* EXERCISE GOAL: From the listing below, copy each line that contains the word "Expand".
══════
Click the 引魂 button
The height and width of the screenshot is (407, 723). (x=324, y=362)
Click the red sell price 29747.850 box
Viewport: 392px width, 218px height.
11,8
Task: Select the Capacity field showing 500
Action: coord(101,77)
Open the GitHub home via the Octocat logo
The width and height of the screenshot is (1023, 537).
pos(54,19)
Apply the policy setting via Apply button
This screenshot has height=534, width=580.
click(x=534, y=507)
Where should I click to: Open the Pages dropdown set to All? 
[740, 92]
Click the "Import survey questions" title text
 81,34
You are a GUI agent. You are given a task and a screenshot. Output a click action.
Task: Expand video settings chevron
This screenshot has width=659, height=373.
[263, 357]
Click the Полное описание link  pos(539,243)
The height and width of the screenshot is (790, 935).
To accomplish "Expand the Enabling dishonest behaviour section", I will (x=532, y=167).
══════
* SOLUTION BELOW:
Task: Expand video settings chevron
To accomplish "Expand the Enabling dishonest behaviour section", I will (x=532, y=167).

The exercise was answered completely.